Şu anda çalışanların kıdem tazminatının işverenlerin cebinde olduğunu anlatan Tezel, şöyle konuştu:"İşverenler bu parayı sermayede kullanıyor. Fon gelirse, çalışanın aylık ücretinin belli oranında bir parayı kıdem tazminatı fonuna yatıracaksınız. Bu oranın yüzde 3 ile yüzde 8 arasında olacağı söyleniyor. Her ay gidip fona yatıracaksınız. 'Ben yiyemedim sen ye' diyeceksiniz. Şu anda çalışan işçilerden herhangi biri size hakaret ettiğinde, fiili saldırıda bulunduğunda tazminatsız kapının önüne koyma hakkınız var. Fon geldiğinde sana küfreden birine para vermiş olacaksınız. Kıdem tazminatının mevcut klasik özelliklerini ortadan kaldıran, sadece devlete 10 yıl tepe tepe kullanacağı bir para havuzu yaratıyorsunuz. Çünkü mevcut kıdem tazminatı uygulamasında muhatabınız çalışan. Fon gelince karşınızdaki devlet olacak. İstersen ödeme. Teşviklerden yararlanamazsın. Gecikme zamlarıyla karşılaşacaksın, ya da bir ihaleye katılacaksan 'borcu yoktur' yazısı alamayacaksın."

Kıdem tazminatının çalışanlara da bir şey vermediğini söyleyen Tezel, "Kıdem tazminatının en büyük özelliklerinden biri de işçinin işsiz kaldığı dönemde iş buluncaya kadar alıştığı yaşam seviyesini korumasıdır. Öte yandan işverenler de 'fon istiyoruz' diyor. 'Neden' diye sorunca 'Şu anda her yıl için bir maaş ödüyoruz' diyorlar. 'Fon gelince yüzde 3 olacakmış' diyorlar. Ben de diyorum ki, siz geçen yıl kaç işçiye kaç para kıdem tazminatı ödediniz. Her ay işçiye verdiğiniz ücretin yüzde 3'ünü fona vereceğinizi düşünerek bir de gider oluşturun. Göreceksiniz ki o yüzde 3'lük gider daha fazla. Çünkü sen her işçiye mevcut sistemde kıdem tazminatı vermiyorsun ki. Adam geliyor 1 yılı doldurmadan çekip gidiyor. Veya haklı sebeple işinden oluyor. Üç gün üst üste işe gelmemesi, arkadaşıyla kavga etmesi, küfretmesi, hırsızlık yapması gibi nedenlerle kapının önüne koyuyorsunuz" dedi.
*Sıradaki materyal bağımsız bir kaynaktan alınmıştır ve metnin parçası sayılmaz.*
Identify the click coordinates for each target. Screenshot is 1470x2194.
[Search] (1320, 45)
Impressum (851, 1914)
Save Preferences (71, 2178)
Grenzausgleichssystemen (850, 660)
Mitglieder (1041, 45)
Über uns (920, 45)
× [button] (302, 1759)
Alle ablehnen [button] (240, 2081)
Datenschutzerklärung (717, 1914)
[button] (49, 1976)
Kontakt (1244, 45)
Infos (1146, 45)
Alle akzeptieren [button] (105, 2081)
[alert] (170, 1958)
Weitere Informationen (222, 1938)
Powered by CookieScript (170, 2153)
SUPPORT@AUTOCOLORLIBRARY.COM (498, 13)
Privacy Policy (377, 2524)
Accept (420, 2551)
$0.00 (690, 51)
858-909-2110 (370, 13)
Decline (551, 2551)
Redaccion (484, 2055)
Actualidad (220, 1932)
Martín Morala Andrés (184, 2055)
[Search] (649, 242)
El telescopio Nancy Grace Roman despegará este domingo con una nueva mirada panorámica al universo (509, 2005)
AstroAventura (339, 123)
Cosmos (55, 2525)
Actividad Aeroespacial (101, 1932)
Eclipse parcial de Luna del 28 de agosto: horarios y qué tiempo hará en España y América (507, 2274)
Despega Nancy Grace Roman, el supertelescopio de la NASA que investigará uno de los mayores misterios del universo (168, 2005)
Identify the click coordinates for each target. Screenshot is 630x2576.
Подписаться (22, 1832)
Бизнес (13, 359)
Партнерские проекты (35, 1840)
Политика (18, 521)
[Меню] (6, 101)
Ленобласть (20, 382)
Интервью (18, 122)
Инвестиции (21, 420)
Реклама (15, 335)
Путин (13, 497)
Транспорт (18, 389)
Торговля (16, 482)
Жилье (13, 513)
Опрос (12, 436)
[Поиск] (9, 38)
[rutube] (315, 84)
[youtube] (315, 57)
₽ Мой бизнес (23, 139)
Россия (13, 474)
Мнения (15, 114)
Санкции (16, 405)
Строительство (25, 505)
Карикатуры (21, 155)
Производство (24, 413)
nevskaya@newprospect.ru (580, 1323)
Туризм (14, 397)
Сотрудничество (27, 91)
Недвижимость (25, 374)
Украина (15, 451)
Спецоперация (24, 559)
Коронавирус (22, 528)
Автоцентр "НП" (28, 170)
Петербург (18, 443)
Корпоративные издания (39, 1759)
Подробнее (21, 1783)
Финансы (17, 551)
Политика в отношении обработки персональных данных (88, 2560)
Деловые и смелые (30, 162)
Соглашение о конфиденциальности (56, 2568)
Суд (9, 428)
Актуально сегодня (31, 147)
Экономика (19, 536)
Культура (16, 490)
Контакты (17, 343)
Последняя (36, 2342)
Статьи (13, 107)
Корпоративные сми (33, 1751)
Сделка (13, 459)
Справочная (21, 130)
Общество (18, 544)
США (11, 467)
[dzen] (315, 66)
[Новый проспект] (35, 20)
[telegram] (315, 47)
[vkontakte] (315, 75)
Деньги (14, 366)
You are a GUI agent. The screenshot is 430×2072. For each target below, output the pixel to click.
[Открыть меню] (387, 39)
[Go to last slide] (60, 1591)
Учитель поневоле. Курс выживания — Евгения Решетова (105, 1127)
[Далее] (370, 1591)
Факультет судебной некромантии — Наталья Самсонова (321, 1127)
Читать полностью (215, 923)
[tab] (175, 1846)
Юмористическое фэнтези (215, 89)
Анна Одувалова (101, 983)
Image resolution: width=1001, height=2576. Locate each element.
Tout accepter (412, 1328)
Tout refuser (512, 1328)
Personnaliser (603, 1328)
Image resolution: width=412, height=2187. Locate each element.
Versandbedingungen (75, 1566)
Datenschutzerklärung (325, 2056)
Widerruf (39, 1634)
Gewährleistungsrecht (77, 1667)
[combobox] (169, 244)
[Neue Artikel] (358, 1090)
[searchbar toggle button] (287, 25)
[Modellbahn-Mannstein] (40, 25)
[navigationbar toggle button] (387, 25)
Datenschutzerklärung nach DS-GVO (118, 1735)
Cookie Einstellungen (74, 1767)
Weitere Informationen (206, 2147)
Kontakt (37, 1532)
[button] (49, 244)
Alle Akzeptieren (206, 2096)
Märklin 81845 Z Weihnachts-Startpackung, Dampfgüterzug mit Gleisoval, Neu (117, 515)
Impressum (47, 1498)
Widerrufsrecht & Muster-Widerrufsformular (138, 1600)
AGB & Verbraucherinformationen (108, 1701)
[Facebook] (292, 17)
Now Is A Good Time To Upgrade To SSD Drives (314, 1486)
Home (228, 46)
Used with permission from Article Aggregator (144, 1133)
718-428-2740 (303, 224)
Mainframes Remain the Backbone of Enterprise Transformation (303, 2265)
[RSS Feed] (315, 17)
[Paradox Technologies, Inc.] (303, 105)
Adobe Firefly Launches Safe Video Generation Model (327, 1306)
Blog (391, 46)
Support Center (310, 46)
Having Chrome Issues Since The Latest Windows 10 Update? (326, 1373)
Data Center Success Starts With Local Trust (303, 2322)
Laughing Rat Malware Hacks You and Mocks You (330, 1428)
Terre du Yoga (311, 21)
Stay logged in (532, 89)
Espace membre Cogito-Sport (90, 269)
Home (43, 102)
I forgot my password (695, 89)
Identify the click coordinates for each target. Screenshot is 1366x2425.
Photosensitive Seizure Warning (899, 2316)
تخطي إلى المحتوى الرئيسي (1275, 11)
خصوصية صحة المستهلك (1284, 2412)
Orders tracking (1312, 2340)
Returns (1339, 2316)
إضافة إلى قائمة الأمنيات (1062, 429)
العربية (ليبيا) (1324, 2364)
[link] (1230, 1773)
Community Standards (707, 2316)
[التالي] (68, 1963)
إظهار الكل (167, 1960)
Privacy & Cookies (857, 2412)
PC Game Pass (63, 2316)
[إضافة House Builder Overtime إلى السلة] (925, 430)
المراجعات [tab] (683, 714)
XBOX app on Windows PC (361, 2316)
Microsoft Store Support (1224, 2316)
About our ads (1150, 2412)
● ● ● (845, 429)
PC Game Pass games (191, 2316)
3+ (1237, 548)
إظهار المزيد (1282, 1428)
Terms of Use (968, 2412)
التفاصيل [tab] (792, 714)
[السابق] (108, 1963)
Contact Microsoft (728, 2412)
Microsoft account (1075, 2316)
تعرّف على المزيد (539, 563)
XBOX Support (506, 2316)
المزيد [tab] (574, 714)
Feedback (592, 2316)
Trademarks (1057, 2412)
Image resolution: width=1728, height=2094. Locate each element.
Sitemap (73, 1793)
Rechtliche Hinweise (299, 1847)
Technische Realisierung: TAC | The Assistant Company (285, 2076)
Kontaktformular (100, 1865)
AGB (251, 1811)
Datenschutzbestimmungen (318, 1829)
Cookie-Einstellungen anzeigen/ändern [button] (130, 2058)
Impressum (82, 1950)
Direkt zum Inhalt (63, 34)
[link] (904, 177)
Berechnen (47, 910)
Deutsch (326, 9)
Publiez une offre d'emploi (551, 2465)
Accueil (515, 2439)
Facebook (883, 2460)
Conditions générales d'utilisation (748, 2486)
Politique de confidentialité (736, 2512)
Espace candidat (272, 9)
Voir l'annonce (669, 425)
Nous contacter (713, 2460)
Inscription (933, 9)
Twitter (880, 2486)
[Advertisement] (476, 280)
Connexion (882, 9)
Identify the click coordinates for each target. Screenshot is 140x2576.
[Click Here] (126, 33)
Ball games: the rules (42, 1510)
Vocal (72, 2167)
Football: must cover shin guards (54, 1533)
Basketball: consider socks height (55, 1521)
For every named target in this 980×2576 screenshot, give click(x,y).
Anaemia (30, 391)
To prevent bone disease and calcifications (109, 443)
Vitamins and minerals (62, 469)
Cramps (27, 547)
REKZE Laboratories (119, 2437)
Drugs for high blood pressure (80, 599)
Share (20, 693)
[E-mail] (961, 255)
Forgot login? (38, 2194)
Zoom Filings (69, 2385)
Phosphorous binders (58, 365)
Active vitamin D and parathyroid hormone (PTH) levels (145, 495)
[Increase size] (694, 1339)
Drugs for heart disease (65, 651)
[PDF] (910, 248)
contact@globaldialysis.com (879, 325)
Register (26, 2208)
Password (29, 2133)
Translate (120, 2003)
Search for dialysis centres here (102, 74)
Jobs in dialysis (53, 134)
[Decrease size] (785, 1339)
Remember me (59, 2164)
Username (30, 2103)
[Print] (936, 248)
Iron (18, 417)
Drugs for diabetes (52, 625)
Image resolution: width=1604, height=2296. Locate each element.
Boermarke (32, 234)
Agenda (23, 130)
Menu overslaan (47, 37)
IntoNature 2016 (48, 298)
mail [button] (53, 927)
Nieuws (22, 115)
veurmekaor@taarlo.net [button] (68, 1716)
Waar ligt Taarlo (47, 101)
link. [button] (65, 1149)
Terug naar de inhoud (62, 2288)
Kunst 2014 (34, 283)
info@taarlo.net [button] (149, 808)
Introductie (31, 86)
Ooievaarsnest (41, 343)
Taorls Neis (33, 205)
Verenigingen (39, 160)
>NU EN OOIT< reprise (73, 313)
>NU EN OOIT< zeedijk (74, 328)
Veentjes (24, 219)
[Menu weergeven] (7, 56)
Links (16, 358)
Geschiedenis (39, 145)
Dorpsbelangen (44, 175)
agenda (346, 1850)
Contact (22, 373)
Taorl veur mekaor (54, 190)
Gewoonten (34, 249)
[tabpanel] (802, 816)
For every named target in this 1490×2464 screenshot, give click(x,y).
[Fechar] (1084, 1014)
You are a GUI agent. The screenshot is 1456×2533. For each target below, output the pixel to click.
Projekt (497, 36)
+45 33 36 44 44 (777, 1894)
Fon gelince her işçi için işverenin fona her ay para ödemek durumunda kalacağını söyleyen Tezel, "Yüzde 3 demek işveren için iyi gibi görünüyor, ama cebinden her ay her çalışan için ücretin yüzde 3'ü oranında para ödeyeceği için ödeyeceği para şu an cebinden çıkandan daha yüksek. İşçi için de kötü. Çünkü gerçekten kıdem tazminatını hak edip ayrılıyorsa her yıla 1 brüt maaş alıyor. Yüzdeye vurunca 8,33'e geliyor. Fon gelirse, 3 olursa her yıla 12 gün alabilecek. Yüzde 4 olursa her yıla 14 gün, 5 olursa her yıla 18 gün alabilecek. Şu anda 30 günün parasını alabiliyorken, 12 ile 18 günün parasını alabilecek. İşsiz kaldığı dönemde para alamayacak. 10 yıl dolmadan parayı da çekemeyecek. Bu anlamda kıdem tazminatı fonu uygulaması, işçi için iyi bir şey değil. İşveren için de iyi bir şey değil. Sadece devletin 10 yıl tepe tepe kullanacağı, 10 yıl boyunca fondan para çıkmayacağı, 10 yıl sonra para çıkma zamanı geldiğinde de geçmiş hükümetler parayı bitirmiş fonda para yok deneceği bir uygulama diye düşünüyorum" diye konuştu.

Tezel'e konuşmasının sonunda Salı Grubu Başkanı Muharrem Koç ile davet sahibi Atıl Pekşen teşekkür belgesi verdi. Tezel, toplantıda soruları da yanıtladı.